▸ EXTRACTED MATERIAL:
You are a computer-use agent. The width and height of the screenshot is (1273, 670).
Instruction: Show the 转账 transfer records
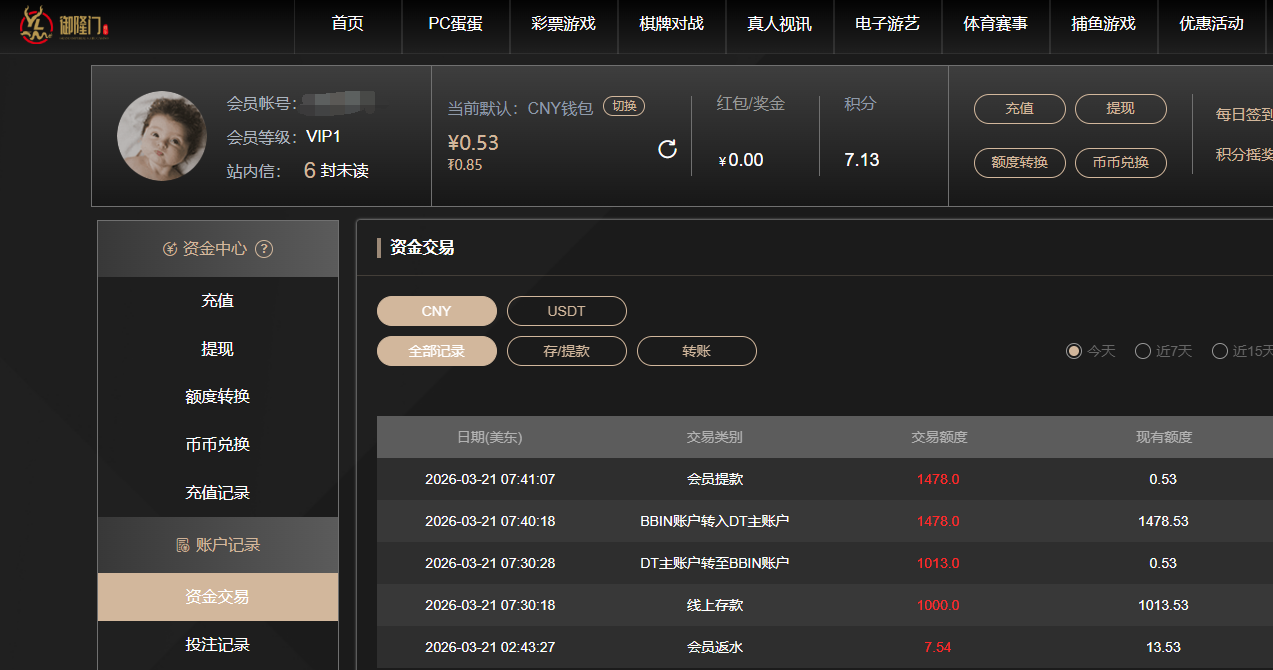coord(696,351)
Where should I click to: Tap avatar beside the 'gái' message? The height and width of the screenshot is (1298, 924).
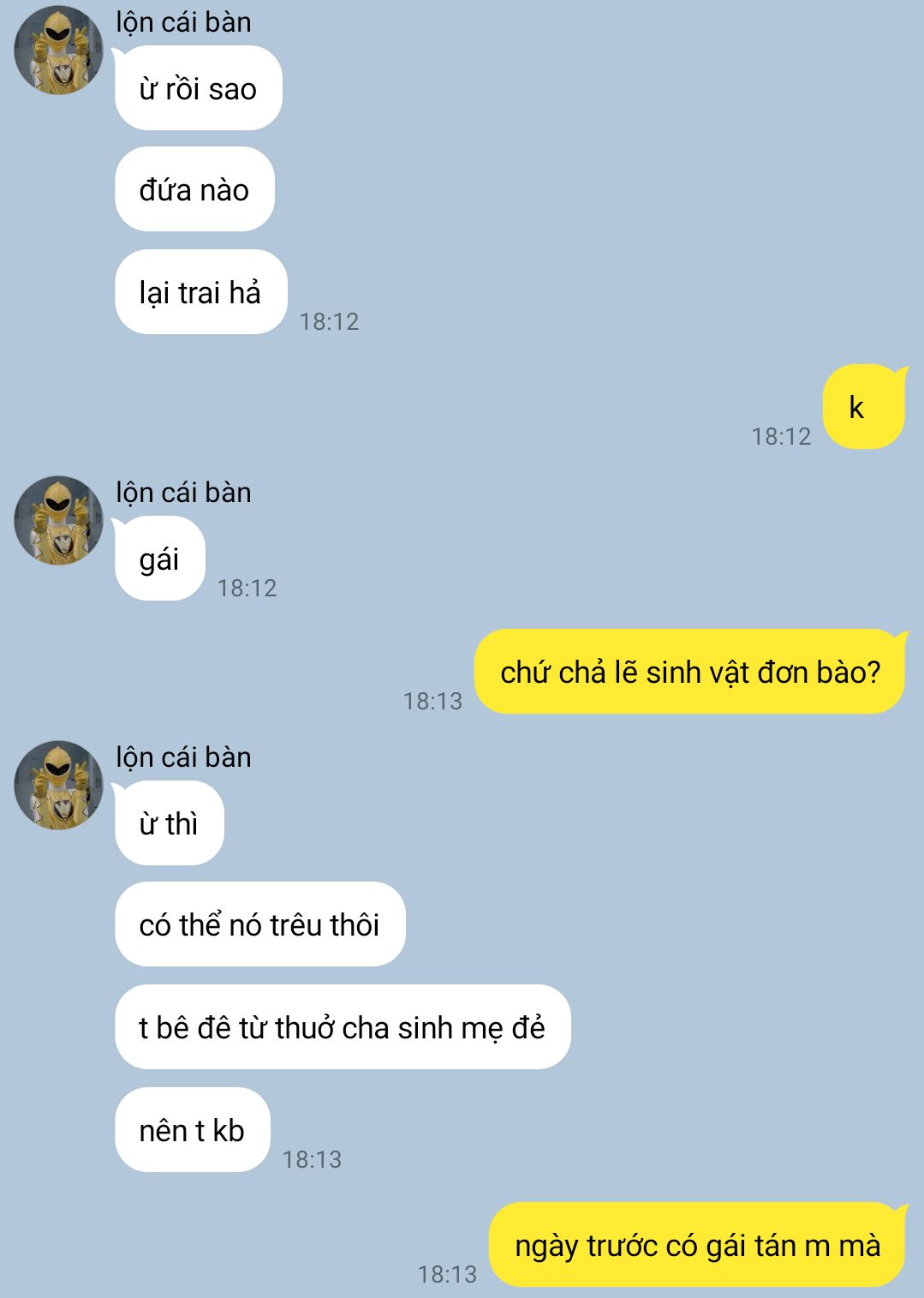[x=58, y=521]
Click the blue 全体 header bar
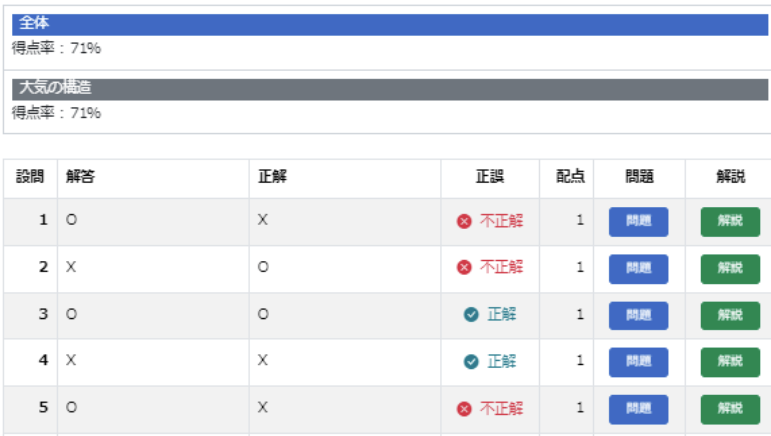This screenshot has height=436, width=771. (390, 24)
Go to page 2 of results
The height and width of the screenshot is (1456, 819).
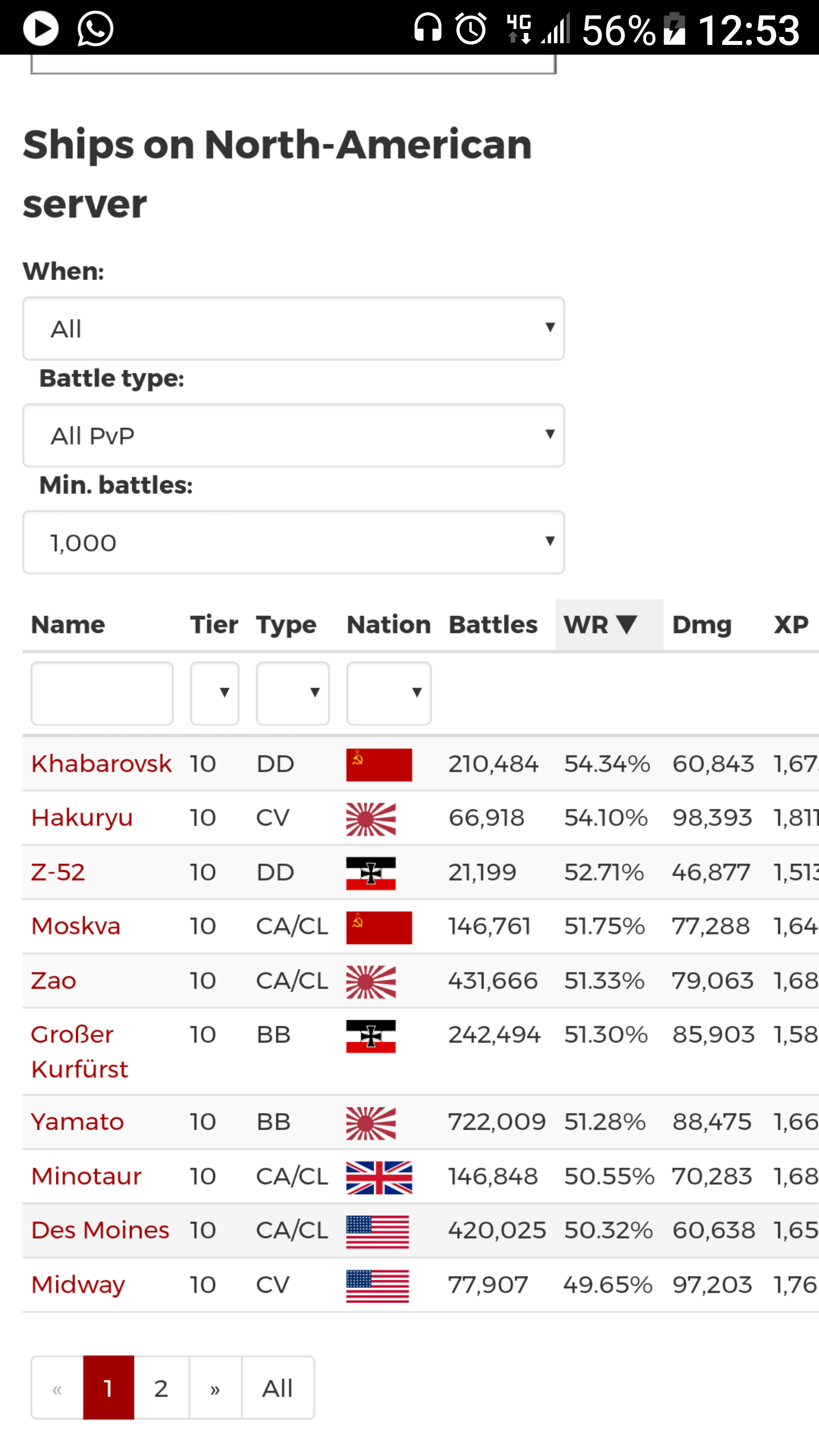click(161, 1388)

▸ TASK: Take the line that contains "Click the blue 全体 header bar" as the first and the last line of the records as the end, and please quote those lines exactly, pictures omitted.

▸ ANSWER SPACE:
Click the blue 全体 header bar
This screenshot has height=436, width=771. (390, 24)
Go to page 2 of results
The height and width of the screenshot is (1456, 819).
click(161, 1388)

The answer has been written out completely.